Stated task → Reproduce verbatim the part of the data below that opens with the line containing "Open the Volume 234, Issue 1 link" and closes with the line containing "coord(365,291)", both of those lines included, and output nothing else.

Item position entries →

• • • • •

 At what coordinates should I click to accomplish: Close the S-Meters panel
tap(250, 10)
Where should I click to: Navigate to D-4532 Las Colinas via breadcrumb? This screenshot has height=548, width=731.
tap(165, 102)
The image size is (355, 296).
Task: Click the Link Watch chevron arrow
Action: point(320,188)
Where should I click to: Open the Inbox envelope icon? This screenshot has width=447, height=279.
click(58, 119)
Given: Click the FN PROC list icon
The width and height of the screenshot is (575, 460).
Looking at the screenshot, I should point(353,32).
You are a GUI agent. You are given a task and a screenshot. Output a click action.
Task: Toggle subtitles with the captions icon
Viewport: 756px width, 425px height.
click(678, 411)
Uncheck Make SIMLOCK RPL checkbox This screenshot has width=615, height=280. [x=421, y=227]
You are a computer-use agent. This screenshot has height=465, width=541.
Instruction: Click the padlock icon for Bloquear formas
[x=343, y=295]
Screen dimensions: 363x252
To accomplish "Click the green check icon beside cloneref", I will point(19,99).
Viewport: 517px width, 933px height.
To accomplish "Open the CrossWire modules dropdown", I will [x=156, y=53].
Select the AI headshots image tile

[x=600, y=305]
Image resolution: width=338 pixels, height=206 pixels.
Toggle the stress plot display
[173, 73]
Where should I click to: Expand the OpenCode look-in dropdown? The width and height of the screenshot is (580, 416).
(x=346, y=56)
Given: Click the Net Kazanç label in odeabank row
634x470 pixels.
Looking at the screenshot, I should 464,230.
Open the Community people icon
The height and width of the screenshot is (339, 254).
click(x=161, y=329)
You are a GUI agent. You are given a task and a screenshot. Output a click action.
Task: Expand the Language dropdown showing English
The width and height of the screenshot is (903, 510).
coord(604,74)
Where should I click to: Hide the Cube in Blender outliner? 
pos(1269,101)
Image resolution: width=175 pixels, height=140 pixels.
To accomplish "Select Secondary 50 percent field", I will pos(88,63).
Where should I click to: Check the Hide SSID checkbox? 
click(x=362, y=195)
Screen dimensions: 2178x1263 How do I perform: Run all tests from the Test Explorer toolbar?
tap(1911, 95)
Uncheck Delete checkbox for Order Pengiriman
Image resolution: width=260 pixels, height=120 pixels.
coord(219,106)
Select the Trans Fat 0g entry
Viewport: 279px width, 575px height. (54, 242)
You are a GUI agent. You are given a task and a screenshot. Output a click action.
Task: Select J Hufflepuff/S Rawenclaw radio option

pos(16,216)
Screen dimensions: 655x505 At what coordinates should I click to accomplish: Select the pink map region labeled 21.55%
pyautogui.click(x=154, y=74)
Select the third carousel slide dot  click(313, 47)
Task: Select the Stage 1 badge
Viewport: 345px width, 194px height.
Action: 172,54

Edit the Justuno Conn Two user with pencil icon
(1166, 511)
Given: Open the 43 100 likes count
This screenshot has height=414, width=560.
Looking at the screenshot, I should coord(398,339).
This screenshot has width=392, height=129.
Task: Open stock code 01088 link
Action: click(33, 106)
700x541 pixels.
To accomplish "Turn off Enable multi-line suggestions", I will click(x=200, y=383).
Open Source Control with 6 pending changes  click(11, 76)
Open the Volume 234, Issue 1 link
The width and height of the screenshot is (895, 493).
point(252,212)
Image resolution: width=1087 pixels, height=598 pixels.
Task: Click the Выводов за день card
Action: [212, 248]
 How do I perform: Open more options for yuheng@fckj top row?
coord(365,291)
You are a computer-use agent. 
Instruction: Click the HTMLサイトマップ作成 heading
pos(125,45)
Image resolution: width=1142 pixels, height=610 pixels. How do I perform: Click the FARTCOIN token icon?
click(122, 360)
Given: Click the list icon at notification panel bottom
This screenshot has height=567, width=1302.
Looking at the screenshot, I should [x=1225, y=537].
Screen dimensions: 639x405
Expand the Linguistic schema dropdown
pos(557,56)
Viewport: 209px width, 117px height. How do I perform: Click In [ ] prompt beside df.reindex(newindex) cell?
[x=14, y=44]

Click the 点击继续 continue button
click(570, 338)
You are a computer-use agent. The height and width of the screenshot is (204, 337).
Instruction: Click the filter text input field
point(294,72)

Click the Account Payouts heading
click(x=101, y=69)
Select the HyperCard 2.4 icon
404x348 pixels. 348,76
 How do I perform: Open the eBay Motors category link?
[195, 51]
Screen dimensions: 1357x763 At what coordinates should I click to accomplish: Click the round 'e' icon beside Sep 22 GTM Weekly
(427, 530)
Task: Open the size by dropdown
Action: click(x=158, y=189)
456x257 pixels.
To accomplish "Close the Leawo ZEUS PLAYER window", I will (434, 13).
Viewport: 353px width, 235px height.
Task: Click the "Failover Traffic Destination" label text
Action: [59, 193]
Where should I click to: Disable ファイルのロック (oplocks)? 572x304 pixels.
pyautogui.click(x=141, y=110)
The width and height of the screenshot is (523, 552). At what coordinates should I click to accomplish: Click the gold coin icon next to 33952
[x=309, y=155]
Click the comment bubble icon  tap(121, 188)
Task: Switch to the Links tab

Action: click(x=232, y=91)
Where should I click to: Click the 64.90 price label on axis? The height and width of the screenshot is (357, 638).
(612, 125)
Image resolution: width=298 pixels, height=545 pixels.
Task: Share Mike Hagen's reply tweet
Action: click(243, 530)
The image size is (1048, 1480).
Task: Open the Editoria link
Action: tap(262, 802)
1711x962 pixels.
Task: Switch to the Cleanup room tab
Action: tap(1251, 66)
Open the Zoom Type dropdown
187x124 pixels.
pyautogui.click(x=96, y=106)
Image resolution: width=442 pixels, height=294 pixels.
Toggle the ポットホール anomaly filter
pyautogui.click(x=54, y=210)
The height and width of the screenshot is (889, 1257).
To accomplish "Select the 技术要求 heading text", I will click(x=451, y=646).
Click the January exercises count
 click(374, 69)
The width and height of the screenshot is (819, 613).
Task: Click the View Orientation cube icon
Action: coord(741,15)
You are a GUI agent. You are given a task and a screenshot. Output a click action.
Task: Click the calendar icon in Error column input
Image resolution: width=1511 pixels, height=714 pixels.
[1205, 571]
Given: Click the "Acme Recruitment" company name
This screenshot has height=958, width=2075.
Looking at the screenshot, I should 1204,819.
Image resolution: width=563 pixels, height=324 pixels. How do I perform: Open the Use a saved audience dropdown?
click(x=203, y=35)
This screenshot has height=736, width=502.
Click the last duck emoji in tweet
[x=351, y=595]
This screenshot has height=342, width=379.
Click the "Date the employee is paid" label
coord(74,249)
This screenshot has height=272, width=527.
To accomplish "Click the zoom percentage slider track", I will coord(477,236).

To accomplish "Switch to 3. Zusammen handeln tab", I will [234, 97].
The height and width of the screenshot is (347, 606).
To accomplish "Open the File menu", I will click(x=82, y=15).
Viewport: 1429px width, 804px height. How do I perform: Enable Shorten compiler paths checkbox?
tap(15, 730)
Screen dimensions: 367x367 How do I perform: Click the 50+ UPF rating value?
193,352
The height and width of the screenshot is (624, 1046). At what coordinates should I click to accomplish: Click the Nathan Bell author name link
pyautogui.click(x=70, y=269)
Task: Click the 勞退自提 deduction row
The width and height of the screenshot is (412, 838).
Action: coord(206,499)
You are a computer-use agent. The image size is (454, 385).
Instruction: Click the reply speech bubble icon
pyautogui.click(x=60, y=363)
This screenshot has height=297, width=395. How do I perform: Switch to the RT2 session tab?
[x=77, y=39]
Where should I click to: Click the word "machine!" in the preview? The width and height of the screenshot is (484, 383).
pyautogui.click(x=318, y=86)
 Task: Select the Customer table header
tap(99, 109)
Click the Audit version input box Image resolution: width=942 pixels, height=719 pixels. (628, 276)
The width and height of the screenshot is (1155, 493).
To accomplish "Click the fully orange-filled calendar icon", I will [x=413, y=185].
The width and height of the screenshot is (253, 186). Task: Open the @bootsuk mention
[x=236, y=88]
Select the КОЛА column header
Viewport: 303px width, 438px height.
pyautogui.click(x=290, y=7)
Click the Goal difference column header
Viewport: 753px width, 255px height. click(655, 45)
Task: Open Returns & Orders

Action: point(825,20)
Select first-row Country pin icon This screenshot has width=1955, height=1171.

• • • • •

Answer to the exercise →
Open the Volume 234, Issue 1 link
The width and height of the screenshot is (895, 493).
point(252,212)
Image resolution: width=1087 pixels, height=598 pixels.
Task: Click the Выводов за день card
Action: [212, 248]
 How do I perform: Open more options for yuheng@fckj top row?
coord(365,291)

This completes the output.